[Stored data]
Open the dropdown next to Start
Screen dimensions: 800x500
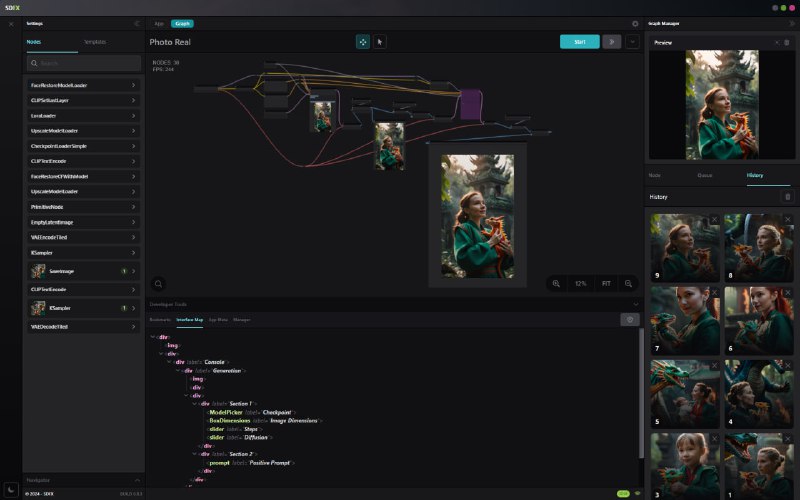[632, 42]
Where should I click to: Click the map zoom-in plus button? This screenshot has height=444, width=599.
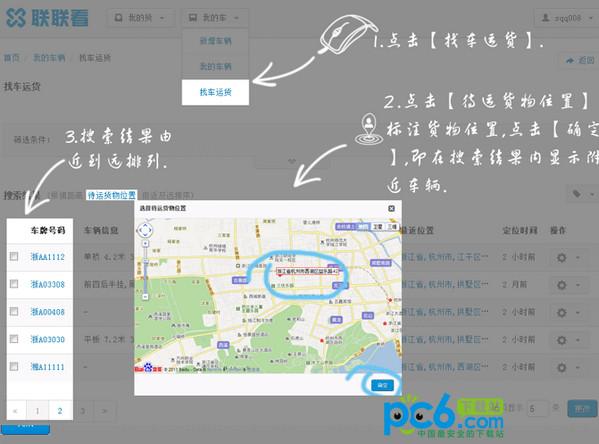click(x=145, y=243)
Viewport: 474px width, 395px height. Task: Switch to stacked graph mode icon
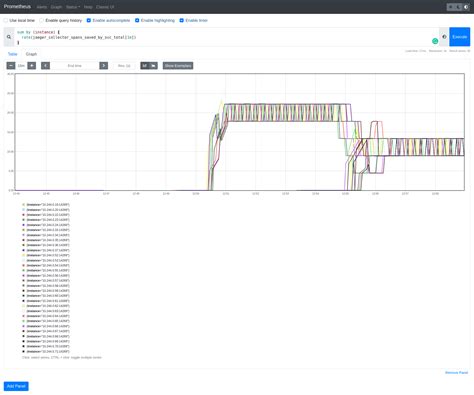[153, 66]
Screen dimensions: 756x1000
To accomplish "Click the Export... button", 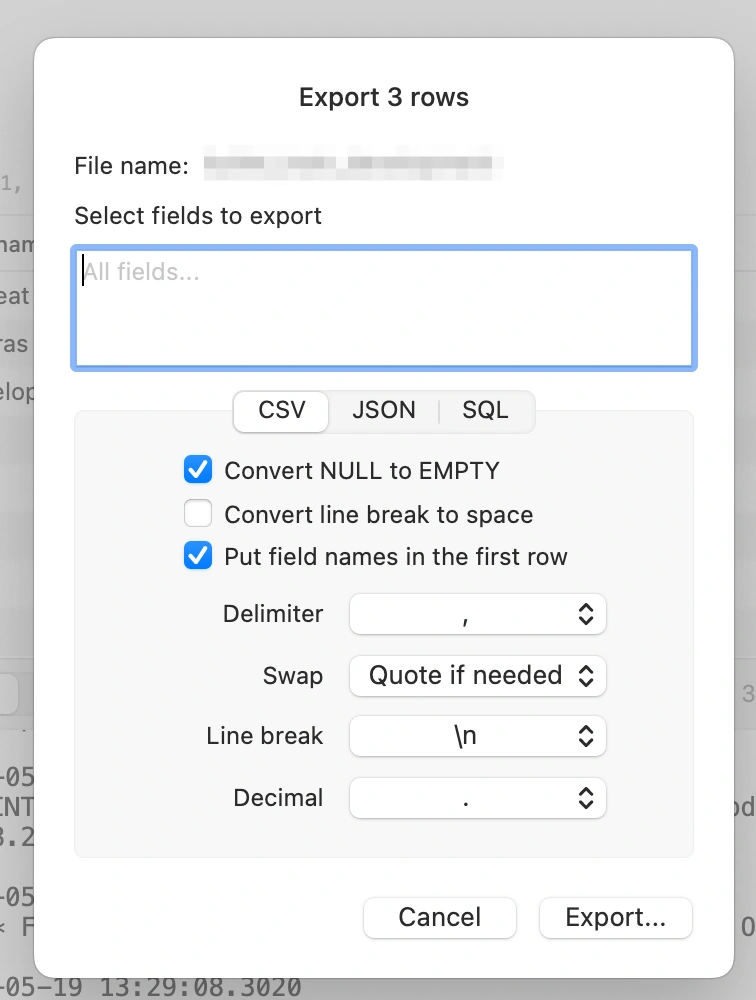I will point(616,917).
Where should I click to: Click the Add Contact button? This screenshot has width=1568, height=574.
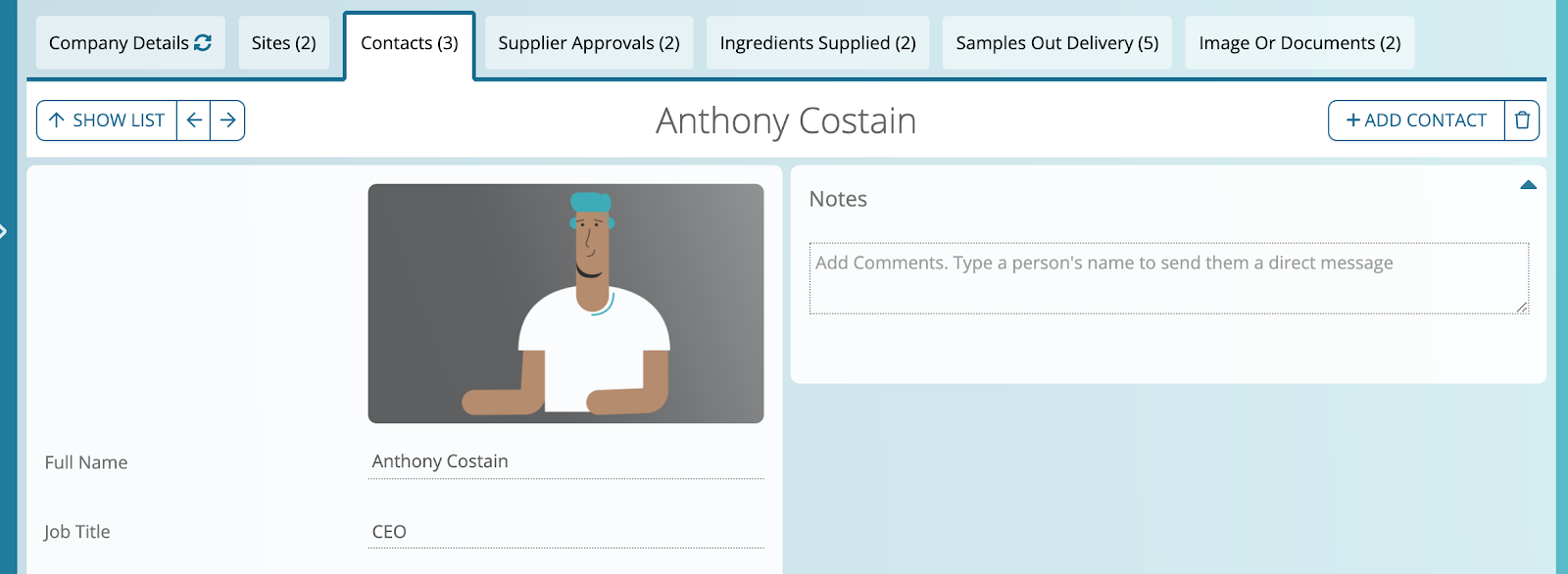tap(1416, 120)
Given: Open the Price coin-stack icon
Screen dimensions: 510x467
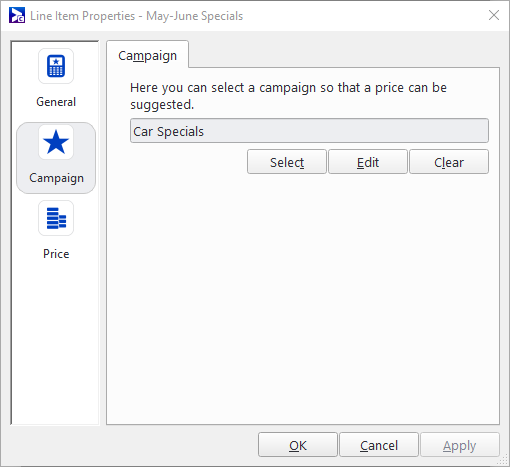Looking at the screenshot, I should [x=56, y=218].
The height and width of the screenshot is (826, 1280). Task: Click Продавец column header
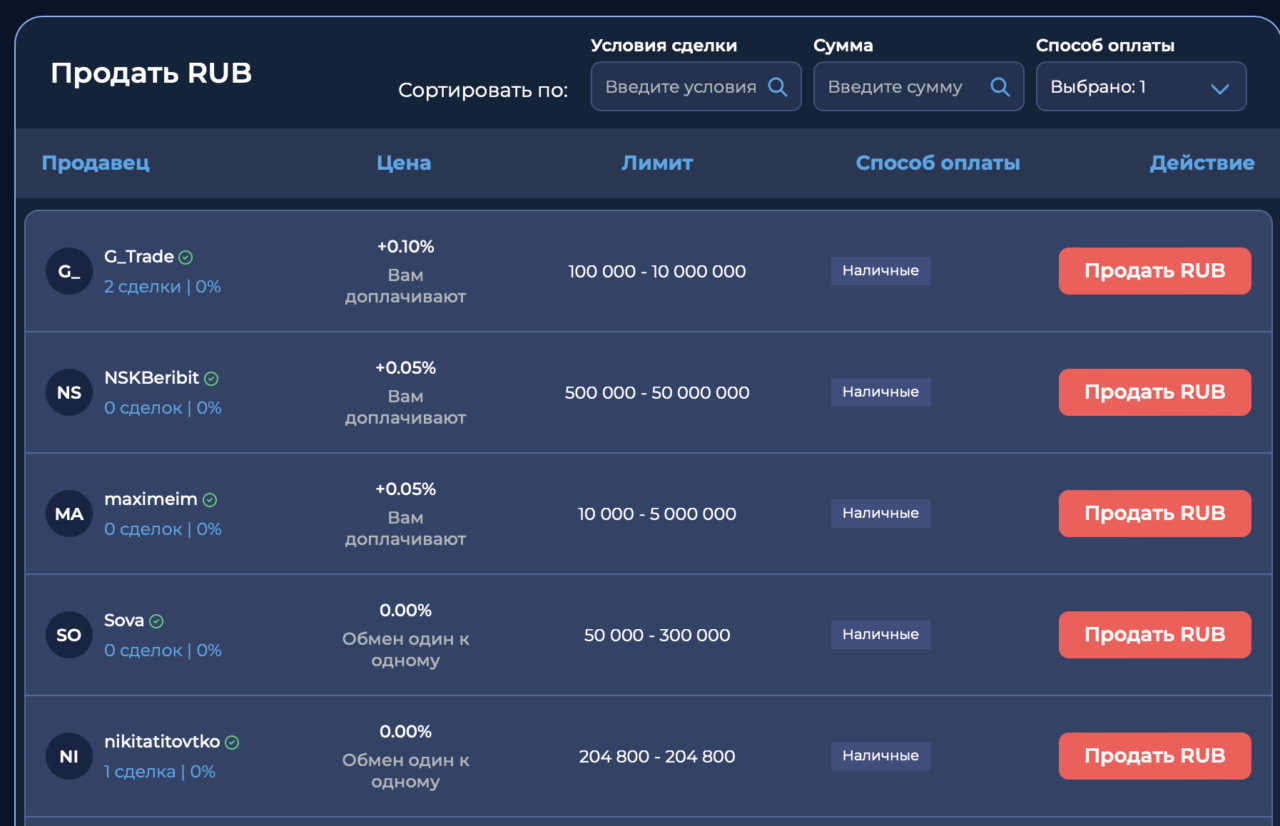[95, 163]
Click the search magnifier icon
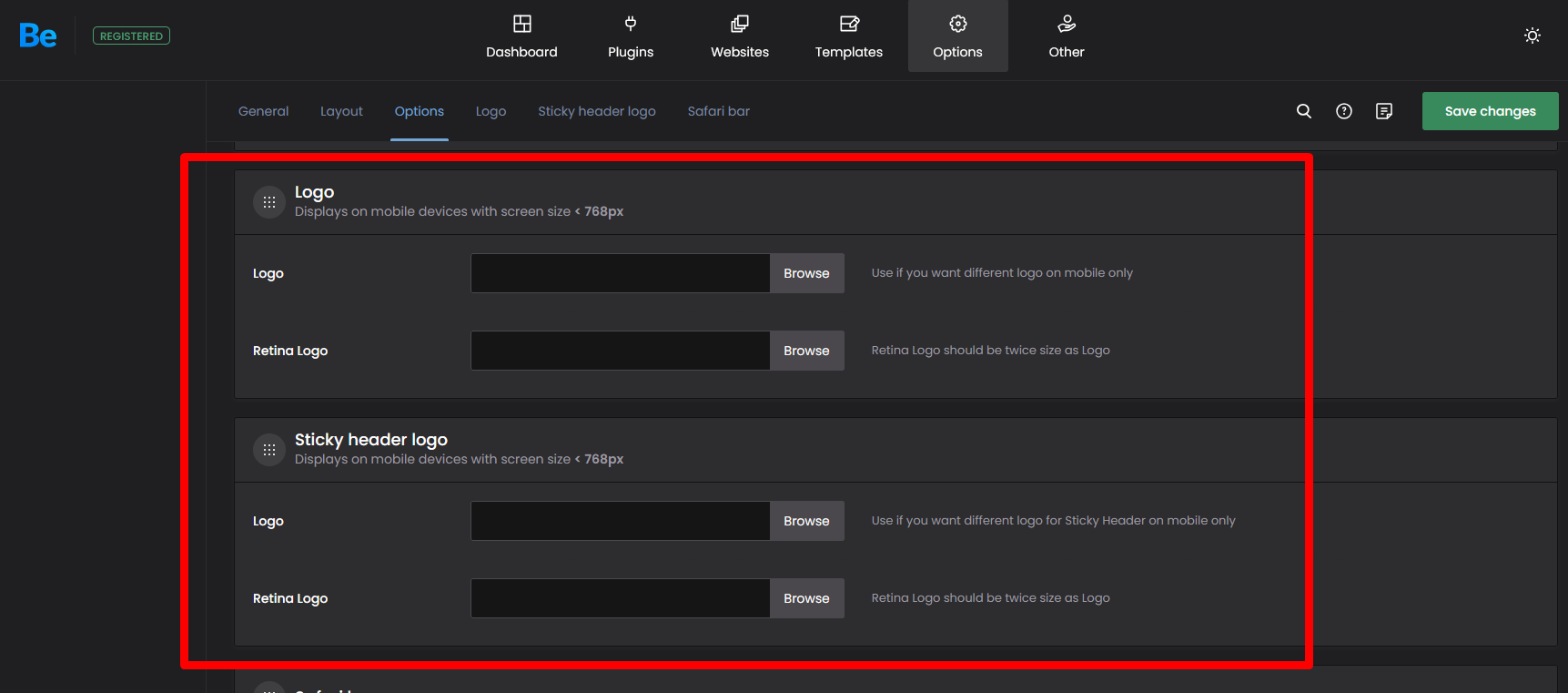 point(1304,111)
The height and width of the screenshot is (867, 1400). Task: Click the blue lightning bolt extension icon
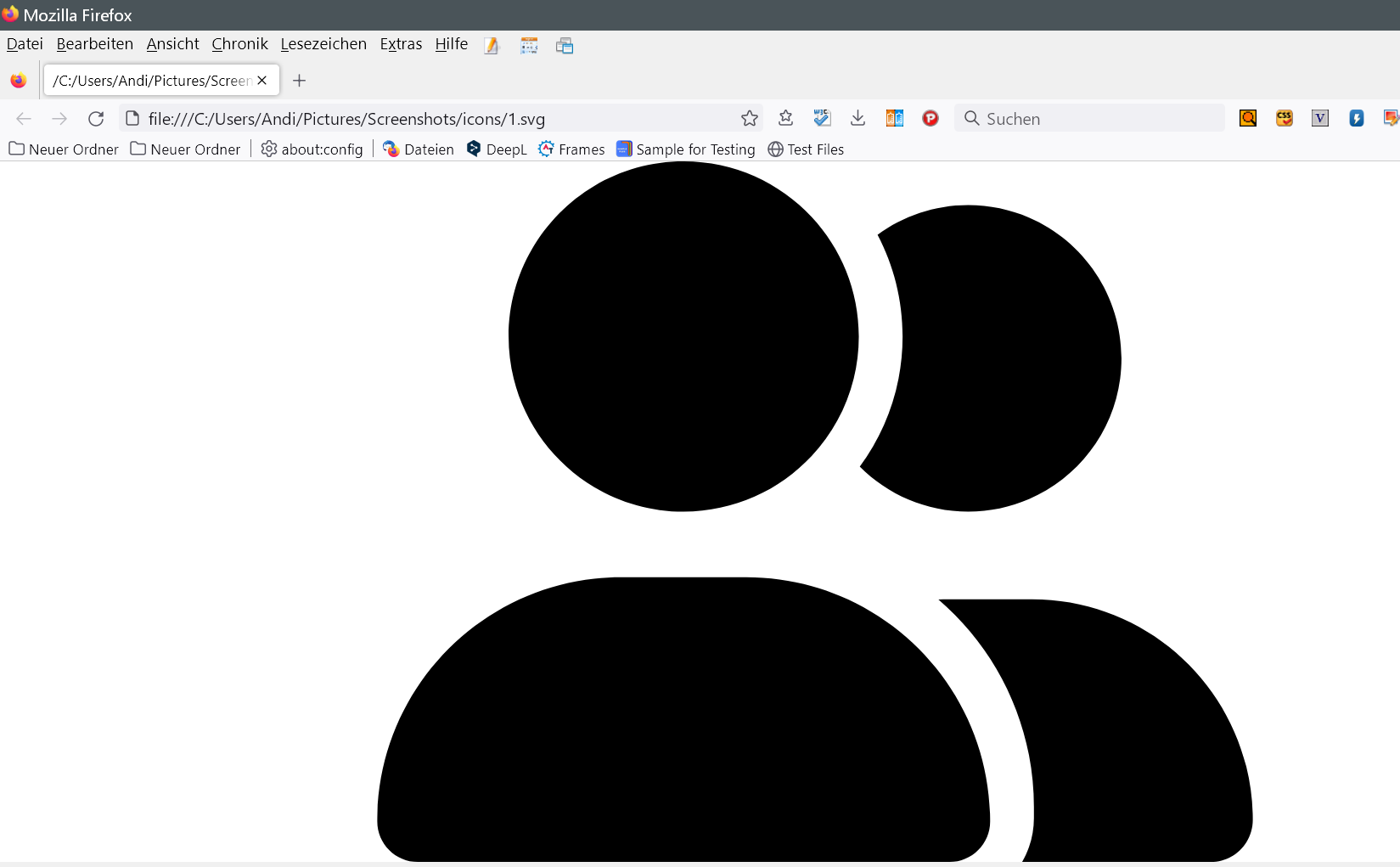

Exercise requirements -> Tell how many lines of the data above include the string "Open", with no other text in the answer.

Result of the exercise -> 2